Affaire Hervé Patrick Opiangah : blanchi par la justice, mais toujours privé de ses passeports
Définitivement blanchi dans l’affaire de viol, d’inceste et de menaces de mort qui avait profondément marqué l’opinion publique, Hervé Patrick Opiangah demeure pourtant sous le coup de mesures restrictives. Ses avocats dénoncent le maintien de la confiscation de ses passeports ainsi que l’interdiction de quitter le territoire, malgré une procédure définitivement close par un non-lieu confirmé en appel et devenu irrévocable.

Les avocats de Hervé Patrick Opiangah face à la presse, le 6 juillet 2026. © GabonReview
Les avocats de Hervé Patrick Opiangah, Me Carole Moussavou, Me Placide Mba et Me Paulette Oyane Ondo sont montés au créneau pour dénoncer ce qu’ils qualifient d’incohérence juridique. Au cours d’un point presse organisé ce lundi 6 juillet 2026 à Libreville, ils ont rappelé que leur client a été définitivement blanchi par la justice gabonaise, tout en s’interrogeant sur le maintien de mesures restrictives qui, selon eux, n’ont désormais plus de fondement légal.
Les conseils de l’homme d’affaires rappellent que le 24 février 2026, le doyen des juges d’instruction a rendu une ordonnance de non-lieu conforme aux réquisitions du ministère public. Cette décision a ensuite été confirmée par la Chambre d’accusation le 2 mai 2026, avant d’être définitivement consacrée par une ordonnance de non-pourvoi délivrée le 12 juin dernier. «Ce certificat de non-pourvoi a clôturé cette affaire. Nous sommes donc à la fin de cette affaire qui a ébranlé la population gabonaise », ont-ils déclaré, soulignant que « la partie adverse ne peut plus se pourvoir en cassation».
Pour les avocats, cette décision réhabilite totalement leur client. «Ce certificat de non-pourvoi est venu restaurer notre client et panser les plaies de sa famille», ont-ils insisté, estimant que la justice gabonaise a désormais «restitué ses lettres de noblesse à Hervé Patrick Opiangah».
Mais si une partie des biens saisis lors de la perquisition a été restituée le 12 mars 2026, les trois passeports de l’homme d’affaires — deux diplomatiques et un ordinaire — demeurent introuvables, tout comme des ordinateurs et un écran de télévision. «Tous les courriers de réclamation sont demeurés vains. Jusqu’à l’heure où nous faisons ce point de presse, nous n’avons pas obtenu la restitution des deux passeports diplomatiques, du passeport ordinaire, des ordinateurs et de l’écran», a regretté Me Carole Moussavou.

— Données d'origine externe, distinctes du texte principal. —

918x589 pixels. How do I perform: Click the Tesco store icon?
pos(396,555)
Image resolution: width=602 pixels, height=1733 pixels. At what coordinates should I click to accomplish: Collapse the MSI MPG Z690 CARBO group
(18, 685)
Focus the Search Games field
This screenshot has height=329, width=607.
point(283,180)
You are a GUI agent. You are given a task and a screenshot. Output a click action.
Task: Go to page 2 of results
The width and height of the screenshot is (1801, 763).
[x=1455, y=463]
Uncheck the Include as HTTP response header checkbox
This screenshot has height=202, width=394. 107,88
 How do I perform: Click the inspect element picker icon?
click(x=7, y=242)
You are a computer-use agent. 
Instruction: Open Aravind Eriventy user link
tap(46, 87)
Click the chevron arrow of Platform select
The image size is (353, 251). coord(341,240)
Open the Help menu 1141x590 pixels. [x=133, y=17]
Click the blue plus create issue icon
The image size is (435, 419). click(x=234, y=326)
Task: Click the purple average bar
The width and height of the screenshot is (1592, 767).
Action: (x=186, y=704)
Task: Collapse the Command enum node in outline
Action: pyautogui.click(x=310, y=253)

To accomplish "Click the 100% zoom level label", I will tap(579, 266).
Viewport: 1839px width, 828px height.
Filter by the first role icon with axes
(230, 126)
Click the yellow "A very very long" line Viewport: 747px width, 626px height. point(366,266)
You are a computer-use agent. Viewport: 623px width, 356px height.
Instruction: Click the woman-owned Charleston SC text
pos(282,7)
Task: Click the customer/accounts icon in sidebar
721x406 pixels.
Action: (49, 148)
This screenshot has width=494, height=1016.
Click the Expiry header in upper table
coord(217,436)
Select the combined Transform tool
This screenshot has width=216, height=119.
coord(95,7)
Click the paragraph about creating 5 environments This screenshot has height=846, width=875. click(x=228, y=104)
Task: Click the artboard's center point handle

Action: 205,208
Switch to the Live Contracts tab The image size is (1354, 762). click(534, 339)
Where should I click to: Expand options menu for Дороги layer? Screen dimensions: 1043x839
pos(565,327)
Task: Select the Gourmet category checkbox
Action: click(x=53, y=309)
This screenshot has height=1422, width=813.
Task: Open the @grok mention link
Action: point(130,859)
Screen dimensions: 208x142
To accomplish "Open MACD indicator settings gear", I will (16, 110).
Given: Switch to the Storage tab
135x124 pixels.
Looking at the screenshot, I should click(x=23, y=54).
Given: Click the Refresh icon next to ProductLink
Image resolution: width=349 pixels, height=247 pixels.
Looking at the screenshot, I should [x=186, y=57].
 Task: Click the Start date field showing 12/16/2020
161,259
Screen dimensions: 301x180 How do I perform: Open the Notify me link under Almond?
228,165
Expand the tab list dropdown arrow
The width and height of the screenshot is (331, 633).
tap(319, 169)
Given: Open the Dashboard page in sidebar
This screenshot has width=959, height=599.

Une vue de la salle. © GabonReview
Plus étonnant encore, le parquet leur aurait indiqué que ces effets personnels «ne figuraient pas sur la liste des biens déposés au Trésor public». Une réponse qui laisse la défense perplexe. «Mais ces passeports ont bien été emportés», ont-ils martelé.
Interdiction de quitter le territoire
À cette non-restitution s’ajoute une autre mesure que les avocats jugent incompréhensible : l’interdiction de quitter le territoire. Malgré une demande adressée au ministre de la Justice le 13 mai 2026 afin d’obtenir sa levée, aucune suite n’aurait été donnée. «La justice a rendu son verdict. Pourquoi est-ce que notre client ne peut pas se déplacer librement ? Pourquoi demeure-t-il prisonnier alors que la liberté d’aller et venir est garantie par la Constitution ? », ont-ils interrogé.
La défense révèle également qu’Élisabeth Mengué-Opiangah, pourtant jamais poursuivie dans ce dossier, a été refoulée le 21 mai dernier à la frontière en raison de cette même interdiction. «Or, cette dernière n’a jamais été inculpée ni fait l’objet d’une quelconque procédure», ont rappelé les conseils.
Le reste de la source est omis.